Red Letter Poem #304

Three poems from: Little World Forms

This will be one of the easiest commentaries I’ve had to write: just look.

Need I say more?  Then perhaps some historical context would be helpful.  We, here in the West, think of reading as an act of cerebral decoding: at a very young age, we memorized a set of symbols (and if I started chanting the alphabet song right now, you’d hardly be able to restrain yourself, joining me in this primal sing-song mantra).  These symbols hauled with them their cargo of sounds, and we quickly assembled the phonemes, linked the syllables to form words, and used them to retrieve the meanings we’d also memorized somewhere in our always-evolving reading history.  But many millennia ago, there was a bifurcated path—and while some early cultures developed languages using alphabets, in a variety of forms, others opted for ‘pictographs’: picture-words to represent what they were seeing in the world.  For example, in ‘seal script,’ the earliest written form of Chinese, sun was a round disc rising above an horizon; moon was a crescent shape doing the same; mountain, three jagged peaks.  You read by seeing first, and then calling up the memories attached to earlier visions.  (Our alphabet, on the other hand, receives only cursory attention as the letters instantly lead us to sound out the words.)  And while Mandarin has evolved far beyond its pictographic origins, its practice has wired billions of brains in a manner somewhat differently than yours and mine—a difference we poets here in the West began to appreciate, even emulate with a style of 20th century verse we called imagism, whose approach was: show the reader the world rather than simply explain it.  Let the eyes guide thought and not just the ear.

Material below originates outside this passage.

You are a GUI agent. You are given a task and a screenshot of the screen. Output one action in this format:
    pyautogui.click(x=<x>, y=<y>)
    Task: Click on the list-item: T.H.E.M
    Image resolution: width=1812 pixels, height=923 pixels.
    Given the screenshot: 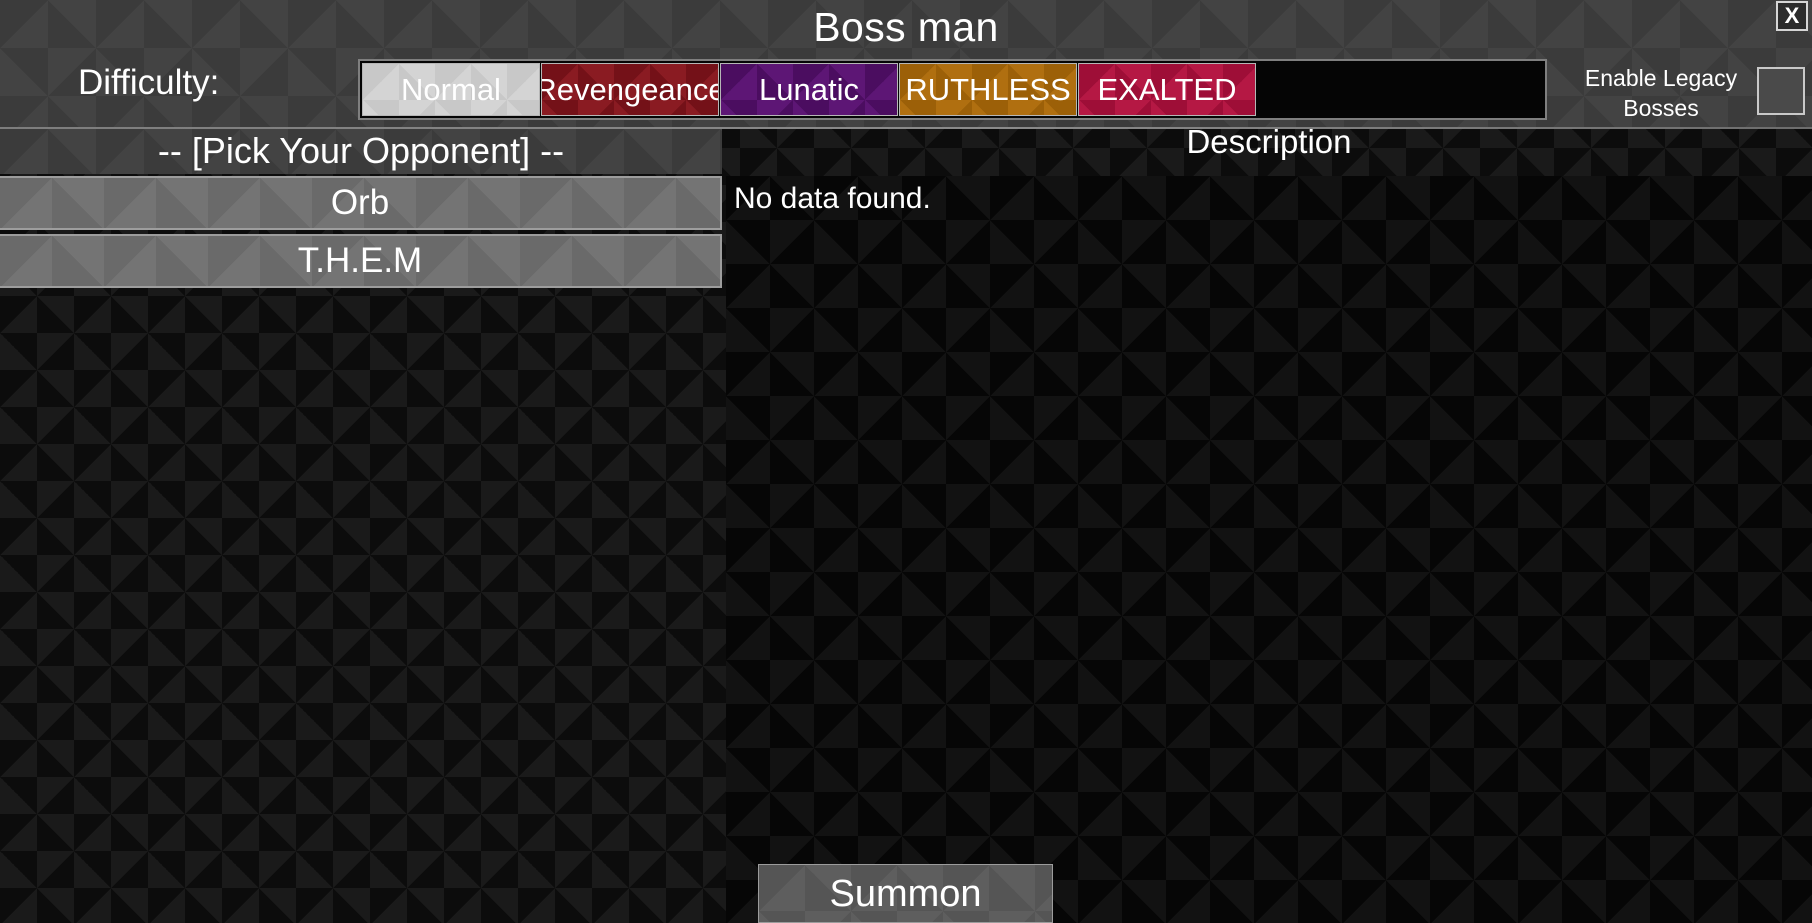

Meia Geddes is a young poet whose writing also seems to have two distinct branches.  She composes poems in a manner much like other contemporary writers.  But she’s also been working intently for years on a collection she calls Little World Forms, a genre that 20th century critics have dubbed ‘concrete poetry’—poetry with a decidedly visual presentation.  It is an appreciably different reading experience to see meaning, and not simply decode it (and while, of course, both are cerebral activities, different centers of the brain are being engaged).  This approach has deep historical antecedents: examine the graceful sweep of Nasta’liq script in Persian manuscripts, embellished in gold leaf; or the illuminated initials of medieval texts like the Book of Kells: the eyes are not simply the conduit for the eventual interpretation of words, they are the neural page upon which meaning is inscribed.  To read a visual poem—like the ones in William Blake’s hand-drawn Songs of Innocence and Experience; Guillaume Apollinaire’s Calligrammes with its experimental calligraphic approach; or the childlike phantasmagoria in Kenneth Patchen’s ‘picture poems’—is to know once more that early delight of true symbolic thinking: that the world is discoverable, recordable, capable of being savored again and again.

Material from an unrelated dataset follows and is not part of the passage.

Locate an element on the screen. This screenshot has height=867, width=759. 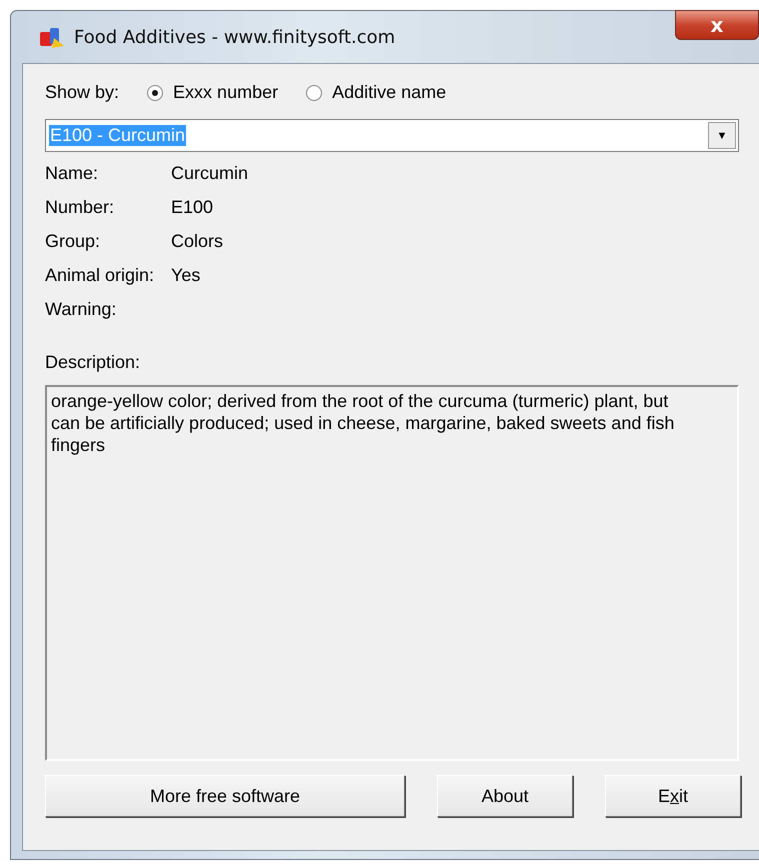
dialog-button: Exit is located at coordinates (673, 796).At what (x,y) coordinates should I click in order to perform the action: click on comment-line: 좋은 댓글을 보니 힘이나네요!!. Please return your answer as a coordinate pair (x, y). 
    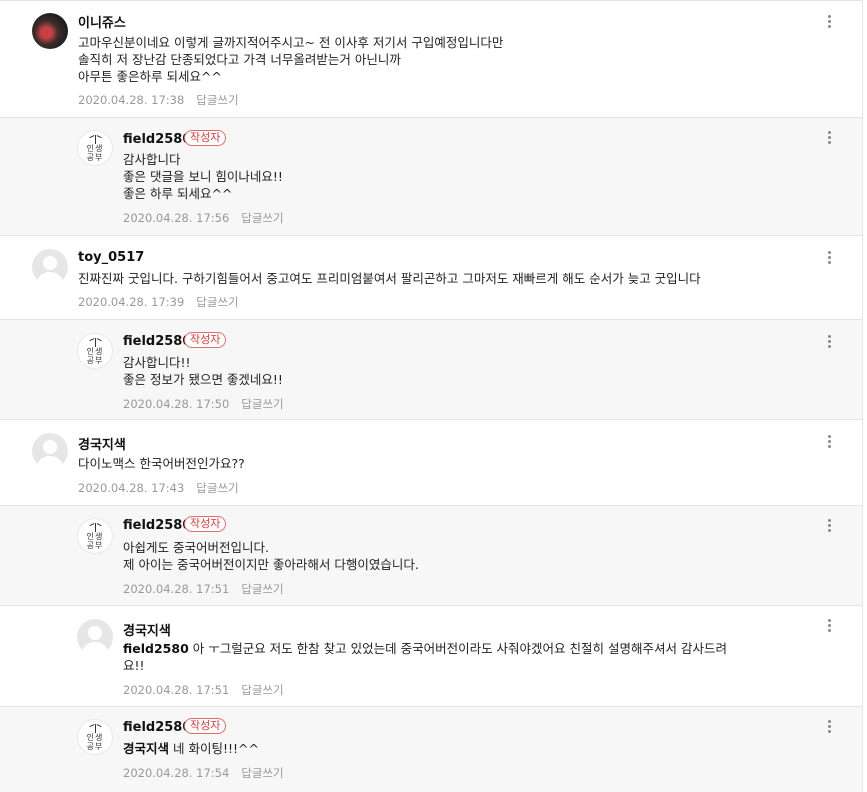
    Looking at the image, I should click on (203, 176).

Meia Geddes is a writer, artist, and librarian at the Boston Public Library.  The author of The Little Queen and Love Letters to the World, she is currently an MFA candidate at the University of Massachusetts—Boston.  A Fulbright scholar, she’s also received funding from the American Library Association and Martha’s Vineyard Institute of Creative Writing.  Meia is a member of the New England Book Artists and founder of the publishing enterprise Poetose.  When she first showed me the manuscript for Little World Forms, I could instantly feel how apt the title: worlds, not simply words—she was constructing maps to lead us to a variety of beautiful little realms that seem to float somewhere between childhood memory and grown-up dream.  Hers was the belief that, at certain moments, the world is not only legible, but intimately available; that we might pause to read the world with innocent eyes and, in so doing, feel language helping to decipher our own mysterious core.  And all we needed to do was—no, not simply look, but see: what was right in front of us; what was hovering behind our eyes.